Data excerpts
::::::::

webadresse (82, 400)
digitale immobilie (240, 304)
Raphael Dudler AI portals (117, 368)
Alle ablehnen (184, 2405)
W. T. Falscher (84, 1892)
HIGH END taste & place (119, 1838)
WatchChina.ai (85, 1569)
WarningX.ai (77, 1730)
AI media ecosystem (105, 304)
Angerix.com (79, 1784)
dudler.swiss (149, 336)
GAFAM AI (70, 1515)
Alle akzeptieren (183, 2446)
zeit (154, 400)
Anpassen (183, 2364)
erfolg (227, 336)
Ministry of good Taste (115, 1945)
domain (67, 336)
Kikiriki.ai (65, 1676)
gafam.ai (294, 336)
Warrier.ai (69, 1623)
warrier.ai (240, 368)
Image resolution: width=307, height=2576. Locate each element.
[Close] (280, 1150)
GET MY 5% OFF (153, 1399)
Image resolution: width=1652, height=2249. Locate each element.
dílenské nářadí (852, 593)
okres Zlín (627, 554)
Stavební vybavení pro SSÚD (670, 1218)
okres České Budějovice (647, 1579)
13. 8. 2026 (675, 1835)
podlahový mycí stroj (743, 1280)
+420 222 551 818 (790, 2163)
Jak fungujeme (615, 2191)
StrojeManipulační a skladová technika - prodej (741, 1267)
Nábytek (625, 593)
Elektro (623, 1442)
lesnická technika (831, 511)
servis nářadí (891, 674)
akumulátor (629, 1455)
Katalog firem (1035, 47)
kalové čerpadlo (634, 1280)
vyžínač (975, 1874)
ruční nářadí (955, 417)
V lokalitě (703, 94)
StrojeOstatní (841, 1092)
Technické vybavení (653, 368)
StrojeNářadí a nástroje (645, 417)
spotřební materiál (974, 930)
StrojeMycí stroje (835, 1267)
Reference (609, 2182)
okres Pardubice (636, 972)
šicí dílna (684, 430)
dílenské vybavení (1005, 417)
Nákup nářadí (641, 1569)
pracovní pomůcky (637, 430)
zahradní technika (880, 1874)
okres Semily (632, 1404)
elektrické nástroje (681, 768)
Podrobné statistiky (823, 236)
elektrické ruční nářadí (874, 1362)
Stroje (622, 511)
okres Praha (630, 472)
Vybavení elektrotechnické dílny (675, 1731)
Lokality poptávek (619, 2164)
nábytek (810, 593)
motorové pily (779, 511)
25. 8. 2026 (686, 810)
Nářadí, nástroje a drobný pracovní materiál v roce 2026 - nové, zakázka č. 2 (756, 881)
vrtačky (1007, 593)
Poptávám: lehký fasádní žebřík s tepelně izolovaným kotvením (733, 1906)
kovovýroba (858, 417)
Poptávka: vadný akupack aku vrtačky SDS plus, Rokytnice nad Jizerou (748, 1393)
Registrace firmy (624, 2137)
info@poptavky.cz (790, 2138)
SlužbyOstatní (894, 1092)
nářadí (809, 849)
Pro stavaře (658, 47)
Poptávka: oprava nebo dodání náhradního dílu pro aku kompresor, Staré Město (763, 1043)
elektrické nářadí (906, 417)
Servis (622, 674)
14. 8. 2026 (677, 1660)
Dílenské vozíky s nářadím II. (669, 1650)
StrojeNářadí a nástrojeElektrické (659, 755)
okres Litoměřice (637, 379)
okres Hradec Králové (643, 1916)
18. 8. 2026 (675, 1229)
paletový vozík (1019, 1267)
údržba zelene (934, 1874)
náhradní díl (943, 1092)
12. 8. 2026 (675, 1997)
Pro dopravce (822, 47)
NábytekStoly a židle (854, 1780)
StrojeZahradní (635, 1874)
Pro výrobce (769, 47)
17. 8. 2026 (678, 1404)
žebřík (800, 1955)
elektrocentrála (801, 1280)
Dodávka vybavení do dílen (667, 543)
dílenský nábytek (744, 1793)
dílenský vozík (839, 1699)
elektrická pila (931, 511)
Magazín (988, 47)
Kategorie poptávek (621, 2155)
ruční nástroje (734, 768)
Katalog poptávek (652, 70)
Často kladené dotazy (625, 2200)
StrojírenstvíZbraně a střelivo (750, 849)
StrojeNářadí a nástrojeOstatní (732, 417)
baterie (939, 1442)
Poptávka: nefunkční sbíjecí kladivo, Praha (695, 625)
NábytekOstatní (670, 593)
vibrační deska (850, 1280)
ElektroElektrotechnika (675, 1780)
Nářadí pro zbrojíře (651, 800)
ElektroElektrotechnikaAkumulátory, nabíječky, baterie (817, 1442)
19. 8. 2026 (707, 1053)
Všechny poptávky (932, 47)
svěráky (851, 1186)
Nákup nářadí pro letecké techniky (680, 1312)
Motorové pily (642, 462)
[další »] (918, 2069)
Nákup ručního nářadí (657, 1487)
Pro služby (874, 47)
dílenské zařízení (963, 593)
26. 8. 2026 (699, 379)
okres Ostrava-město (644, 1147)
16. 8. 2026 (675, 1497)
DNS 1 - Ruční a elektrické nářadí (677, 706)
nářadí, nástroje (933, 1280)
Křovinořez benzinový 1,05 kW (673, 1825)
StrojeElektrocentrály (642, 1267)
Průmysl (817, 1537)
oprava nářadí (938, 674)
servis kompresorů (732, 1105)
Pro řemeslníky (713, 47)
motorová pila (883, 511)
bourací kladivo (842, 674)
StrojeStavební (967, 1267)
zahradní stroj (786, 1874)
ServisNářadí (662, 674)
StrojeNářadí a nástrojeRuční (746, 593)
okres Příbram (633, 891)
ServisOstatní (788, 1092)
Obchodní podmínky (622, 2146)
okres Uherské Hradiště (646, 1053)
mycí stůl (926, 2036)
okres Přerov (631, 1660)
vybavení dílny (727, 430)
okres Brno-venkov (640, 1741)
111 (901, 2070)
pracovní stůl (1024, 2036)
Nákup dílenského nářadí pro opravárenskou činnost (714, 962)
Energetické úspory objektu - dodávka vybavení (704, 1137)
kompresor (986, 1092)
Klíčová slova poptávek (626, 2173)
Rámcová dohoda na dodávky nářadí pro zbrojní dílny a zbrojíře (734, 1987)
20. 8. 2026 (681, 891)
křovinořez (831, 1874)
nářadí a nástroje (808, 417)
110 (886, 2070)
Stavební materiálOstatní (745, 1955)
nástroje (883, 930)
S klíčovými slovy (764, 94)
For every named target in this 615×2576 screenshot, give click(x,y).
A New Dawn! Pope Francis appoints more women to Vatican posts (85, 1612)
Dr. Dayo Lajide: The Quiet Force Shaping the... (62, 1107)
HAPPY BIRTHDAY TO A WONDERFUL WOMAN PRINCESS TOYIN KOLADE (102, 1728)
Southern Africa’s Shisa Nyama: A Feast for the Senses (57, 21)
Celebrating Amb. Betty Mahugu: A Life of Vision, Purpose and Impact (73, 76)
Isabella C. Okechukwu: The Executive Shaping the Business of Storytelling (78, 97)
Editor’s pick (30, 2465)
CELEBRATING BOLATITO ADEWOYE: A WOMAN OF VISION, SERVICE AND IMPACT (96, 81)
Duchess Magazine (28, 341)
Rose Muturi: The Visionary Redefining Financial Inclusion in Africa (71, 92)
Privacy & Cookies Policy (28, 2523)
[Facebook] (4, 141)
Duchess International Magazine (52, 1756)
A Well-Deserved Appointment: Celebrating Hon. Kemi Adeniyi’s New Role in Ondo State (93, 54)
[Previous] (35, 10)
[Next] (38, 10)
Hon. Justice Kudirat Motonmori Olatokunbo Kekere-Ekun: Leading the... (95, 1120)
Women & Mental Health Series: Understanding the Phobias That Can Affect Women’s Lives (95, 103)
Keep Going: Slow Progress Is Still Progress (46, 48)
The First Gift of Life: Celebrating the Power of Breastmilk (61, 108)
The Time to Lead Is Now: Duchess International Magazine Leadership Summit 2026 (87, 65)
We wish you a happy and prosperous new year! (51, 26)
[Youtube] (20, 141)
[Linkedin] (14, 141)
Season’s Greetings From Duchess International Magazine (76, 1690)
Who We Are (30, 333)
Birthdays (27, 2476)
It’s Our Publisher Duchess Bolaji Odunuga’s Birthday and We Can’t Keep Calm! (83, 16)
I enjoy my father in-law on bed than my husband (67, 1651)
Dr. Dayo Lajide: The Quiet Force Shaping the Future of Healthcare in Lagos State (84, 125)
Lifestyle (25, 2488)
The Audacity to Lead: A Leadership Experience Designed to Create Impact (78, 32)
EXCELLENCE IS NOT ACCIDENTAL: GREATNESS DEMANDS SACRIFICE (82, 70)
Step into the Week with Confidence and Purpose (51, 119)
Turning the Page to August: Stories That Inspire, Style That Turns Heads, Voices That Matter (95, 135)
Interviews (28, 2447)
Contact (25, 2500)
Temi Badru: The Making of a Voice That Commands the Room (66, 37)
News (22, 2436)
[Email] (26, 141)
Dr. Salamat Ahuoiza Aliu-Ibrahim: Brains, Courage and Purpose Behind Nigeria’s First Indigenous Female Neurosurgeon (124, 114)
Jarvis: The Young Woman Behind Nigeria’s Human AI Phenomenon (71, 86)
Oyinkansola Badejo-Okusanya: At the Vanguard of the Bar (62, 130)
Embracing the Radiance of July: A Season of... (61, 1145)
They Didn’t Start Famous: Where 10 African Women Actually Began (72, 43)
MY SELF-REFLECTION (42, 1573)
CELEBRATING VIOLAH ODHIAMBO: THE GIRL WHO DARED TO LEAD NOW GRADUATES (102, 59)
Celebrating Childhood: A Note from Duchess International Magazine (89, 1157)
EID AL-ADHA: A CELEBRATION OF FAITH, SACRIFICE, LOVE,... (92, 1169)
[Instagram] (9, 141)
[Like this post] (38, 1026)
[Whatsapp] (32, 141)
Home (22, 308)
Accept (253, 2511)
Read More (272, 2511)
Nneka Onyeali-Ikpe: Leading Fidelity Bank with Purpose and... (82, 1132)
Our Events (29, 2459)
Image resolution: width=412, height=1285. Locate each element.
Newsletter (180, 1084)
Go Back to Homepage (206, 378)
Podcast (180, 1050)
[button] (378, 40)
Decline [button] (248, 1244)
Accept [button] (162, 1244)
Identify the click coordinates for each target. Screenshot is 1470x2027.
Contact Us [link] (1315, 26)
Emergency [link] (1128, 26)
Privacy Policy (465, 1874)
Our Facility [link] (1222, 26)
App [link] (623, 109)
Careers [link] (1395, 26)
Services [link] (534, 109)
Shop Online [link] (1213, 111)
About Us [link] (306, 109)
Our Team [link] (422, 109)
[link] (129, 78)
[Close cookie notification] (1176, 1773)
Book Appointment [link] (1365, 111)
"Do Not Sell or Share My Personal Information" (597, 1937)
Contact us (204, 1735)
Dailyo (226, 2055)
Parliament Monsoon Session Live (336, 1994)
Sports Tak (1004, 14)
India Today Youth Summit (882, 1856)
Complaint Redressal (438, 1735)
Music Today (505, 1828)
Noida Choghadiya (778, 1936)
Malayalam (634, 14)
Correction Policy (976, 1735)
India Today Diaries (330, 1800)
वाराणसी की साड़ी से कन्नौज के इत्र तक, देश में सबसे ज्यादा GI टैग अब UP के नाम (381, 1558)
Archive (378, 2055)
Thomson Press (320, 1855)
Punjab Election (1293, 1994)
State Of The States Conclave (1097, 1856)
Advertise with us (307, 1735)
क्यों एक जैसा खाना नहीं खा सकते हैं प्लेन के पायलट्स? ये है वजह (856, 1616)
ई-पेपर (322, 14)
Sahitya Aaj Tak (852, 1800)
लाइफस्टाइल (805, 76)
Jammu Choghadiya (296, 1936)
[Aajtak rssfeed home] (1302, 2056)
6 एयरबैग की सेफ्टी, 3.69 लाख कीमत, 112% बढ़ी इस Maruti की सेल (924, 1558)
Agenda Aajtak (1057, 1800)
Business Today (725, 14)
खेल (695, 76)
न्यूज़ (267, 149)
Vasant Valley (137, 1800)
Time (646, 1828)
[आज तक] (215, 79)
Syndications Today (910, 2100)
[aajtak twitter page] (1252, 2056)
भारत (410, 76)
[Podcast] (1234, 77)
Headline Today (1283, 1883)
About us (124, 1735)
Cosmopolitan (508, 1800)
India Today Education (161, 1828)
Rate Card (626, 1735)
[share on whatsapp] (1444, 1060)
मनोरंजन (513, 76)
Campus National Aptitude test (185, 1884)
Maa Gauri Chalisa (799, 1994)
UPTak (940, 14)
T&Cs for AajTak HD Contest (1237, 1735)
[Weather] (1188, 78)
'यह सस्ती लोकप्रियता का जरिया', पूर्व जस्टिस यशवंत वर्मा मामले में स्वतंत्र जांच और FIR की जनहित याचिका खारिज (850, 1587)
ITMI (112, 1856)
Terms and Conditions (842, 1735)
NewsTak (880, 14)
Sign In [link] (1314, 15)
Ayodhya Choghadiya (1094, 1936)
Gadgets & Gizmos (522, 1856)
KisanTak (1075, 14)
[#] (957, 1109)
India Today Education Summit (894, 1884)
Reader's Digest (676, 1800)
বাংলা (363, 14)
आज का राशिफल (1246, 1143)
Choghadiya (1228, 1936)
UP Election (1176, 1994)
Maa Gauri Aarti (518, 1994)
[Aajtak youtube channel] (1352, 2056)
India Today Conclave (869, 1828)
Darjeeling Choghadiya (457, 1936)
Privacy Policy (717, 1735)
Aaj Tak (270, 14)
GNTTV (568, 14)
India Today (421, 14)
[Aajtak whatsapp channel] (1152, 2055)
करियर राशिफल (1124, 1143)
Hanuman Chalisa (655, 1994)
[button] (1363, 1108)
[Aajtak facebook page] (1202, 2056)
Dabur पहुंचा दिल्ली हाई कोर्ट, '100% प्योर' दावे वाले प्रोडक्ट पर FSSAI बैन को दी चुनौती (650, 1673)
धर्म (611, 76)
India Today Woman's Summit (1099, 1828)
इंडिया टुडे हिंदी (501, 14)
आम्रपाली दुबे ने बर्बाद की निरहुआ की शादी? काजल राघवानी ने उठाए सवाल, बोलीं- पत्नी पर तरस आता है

::::::::

> _DIRECTIONS FOR THIS TASK_
Could you return exactly the lines above from the line with "Newsletter (180, 1084)" to the line with "App [link] (623, 109)", both included, and nothing else?

> _TASK OUTPUT_
Newsletter (180, 1084)
Go Back to Homepage (206, 378)
Podcast (180, 1050)
[button] (378, 40)
Decline [button] (248, 1244)
Accept [button] (162, 1244)
Identify the click coordinates for each target. Screenshot is 1470x2027.
Contact Us [link] (1315, 26)
Emergency [link] (1128, 26)
Privacy Policy (465, 1874)
Our Facility [link] (1222, 26)
App [link] (623, 109)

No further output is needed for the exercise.